▶ _Exercise directions_: Edit the entries below by swapping "checkmark" for "tick" and keeping everything else the same.
--------
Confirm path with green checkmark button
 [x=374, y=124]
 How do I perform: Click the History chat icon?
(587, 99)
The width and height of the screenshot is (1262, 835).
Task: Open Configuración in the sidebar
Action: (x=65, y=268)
--------
▶ _Solved exercise_:
Confirm path with green tick button
 [x=374, y=124]
 How do I perform: Click the History chat icon?
(587, 99)
The width and height of the screenshot is (1262, 835).
Task: Open Configuración in the sidebar
Action: (x=65, y=268)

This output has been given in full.